A Petrobras recebeu nesta segunda-feira (20) a licença de operação do Ibama para perfurar um poço exploratório em águas profundas na Foz do Amazonas. A região é considerada uma das novas fronteiras de petróleo e gás do país, e a exploração no local vinha sendo criticada por ambientalistas.
O bloco FZA-M-059 está localizado a aproximadamente 500 km da foz do Rio Amazonas e 175 km da costa, em área de mar aberto. A perfuração deve ter início imediato, com duração prevista de cinco meses.
De acordo com a estatal, o objetivo desta fase é coletar informações geológicas e avaliar a presença de petróleo e gás em escala comercial. Não haverá produção de petróleo neste momento, pois trata-se exclusivamente de pesquisa exploratória. Apesar disso, a concessão da licença é considerada uma derrota para aqueles que se opunham à exploração na região. O processo de análise e negociação com órgãos ambientais durou quase cinco anos.
Em agosto, a Petrobras realizou um simulado de emergência supervisionado pelo Ibama, etapa final para comprovar a capacidade de resposta e segurança da operação.

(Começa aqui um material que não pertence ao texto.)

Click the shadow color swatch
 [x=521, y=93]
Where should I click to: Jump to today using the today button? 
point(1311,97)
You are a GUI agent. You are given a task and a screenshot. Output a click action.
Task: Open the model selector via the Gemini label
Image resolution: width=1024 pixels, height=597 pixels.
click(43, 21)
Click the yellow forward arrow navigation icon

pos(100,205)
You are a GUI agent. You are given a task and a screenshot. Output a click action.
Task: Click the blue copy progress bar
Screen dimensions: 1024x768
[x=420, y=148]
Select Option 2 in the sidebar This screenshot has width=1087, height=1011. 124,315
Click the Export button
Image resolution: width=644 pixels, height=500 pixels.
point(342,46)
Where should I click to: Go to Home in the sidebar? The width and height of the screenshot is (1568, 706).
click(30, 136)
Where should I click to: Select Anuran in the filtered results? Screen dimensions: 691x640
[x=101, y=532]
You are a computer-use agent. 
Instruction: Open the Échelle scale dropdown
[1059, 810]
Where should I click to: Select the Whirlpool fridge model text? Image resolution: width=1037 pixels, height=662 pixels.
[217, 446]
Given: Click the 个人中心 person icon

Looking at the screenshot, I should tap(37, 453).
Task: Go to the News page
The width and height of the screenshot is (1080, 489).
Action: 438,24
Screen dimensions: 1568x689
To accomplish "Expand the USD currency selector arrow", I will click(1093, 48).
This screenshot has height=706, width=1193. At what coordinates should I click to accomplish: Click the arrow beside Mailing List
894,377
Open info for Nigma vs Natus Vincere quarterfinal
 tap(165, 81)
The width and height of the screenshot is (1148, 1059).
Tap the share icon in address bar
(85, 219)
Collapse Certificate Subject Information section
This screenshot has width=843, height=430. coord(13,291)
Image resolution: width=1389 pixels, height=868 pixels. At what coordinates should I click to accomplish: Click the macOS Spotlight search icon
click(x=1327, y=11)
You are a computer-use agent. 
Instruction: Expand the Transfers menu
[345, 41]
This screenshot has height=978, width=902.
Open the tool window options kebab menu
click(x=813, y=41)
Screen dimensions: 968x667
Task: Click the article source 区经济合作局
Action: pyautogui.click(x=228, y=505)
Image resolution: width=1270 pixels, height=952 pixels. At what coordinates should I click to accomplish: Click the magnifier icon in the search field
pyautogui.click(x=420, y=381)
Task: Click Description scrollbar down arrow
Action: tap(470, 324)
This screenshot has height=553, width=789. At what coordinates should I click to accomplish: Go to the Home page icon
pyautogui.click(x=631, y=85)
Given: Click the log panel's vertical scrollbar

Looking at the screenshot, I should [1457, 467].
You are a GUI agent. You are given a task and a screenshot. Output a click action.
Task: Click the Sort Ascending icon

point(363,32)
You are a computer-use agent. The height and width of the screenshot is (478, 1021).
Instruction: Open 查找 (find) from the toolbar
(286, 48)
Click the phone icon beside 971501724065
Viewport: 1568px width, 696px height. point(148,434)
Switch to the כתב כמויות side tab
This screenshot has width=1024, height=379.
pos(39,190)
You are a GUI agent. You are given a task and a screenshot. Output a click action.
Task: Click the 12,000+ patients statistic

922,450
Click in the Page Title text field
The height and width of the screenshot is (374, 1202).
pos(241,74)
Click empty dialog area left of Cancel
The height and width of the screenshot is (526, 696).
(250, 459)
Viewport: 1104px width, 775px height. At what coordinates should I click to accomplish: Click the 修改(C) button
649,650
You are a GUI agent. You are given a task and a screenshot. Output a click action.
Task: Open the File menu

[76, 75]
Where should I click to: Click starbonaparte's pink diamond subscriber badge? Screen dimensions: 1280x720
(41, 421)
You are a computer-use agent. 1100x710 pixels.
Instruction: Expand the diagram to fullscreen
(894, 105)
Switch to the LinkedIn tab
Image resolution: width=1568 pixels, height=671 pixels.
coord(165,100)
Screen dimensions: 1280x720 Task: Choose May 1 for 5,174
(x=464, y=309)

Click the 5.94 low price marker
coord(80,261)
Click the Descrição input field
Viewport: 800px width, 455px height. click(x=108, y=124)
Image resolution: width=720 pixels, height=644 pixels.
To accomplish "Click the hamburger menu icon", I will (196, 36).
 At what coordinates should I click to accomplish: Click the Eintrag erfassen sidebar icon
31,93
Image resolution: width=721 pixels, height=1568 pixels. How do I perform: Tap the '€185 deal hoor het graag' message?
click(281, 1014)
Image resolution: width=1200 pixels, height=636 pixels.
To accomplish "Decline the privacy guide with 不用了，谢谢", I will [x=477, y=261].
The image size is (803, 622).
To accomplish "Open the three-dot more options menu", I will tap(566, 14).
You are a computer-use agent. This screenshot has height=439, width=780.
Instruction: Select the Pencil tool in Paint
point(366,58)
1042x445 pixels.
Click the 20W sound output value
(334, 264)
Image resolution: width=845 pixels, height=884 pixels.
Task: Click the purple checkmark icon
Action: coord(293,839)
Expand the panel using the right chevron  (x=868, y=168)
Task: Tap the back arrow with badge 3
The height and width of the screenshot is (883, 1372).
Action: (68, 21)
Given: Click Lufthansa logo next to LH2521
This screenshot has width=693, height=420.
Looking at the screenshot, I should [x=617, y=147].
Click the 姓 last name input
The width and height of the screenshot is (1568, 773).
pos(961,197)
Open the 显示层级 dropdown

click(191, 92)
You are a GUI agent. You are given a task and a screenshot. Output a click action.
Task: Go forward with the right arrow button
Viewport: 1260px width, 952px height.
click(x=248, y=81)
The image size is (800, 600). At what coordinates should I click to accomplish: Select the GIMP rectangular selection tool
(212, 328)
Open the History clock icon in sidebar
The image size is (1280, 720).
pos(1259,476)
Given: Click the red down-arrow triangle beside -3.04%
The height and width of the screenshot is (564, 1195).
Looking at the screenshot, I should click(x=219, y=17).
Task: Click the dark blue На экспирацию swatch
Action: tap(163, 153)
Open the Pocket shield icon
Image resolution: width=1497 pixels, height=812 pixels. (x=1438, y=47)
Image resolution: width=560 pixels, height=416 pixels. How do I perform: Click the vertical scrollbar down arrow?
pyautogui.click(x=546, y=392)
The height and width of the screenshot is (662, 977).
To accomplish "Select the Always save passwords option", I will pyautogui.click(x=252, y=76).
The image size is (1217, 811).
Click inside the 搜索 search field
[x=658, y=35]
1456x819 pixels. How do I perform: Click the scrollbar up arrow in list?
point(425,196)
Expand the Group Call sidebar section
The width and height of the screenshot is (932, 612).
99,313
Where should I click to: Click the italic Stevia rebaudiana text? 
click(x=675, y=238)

O ministro de Minas e Energia, Alexandre Silveira, comemorou a decisão do órgão. “A Margem Equatorial representa o futuro da nossa soberania energética. O Brasil não pode abrir mão de conhecer seu potencial. Fizemos uma defesa firme e técnica para garantir que a exploração seja feita com total responsabilidade ambiental, dentro dos mais altos padrões internacionais, e com benefícios concretos para brasileiras e brasileiros. O nosso petróleo é um dos mais sustentáveis do mundo, com uma das menores pegadas de carbono por barril produzido, assim como a nossa matriz energética altamente renovável, que é exemplo para o mundo”, afirmou o ministro Alexandre Silveira.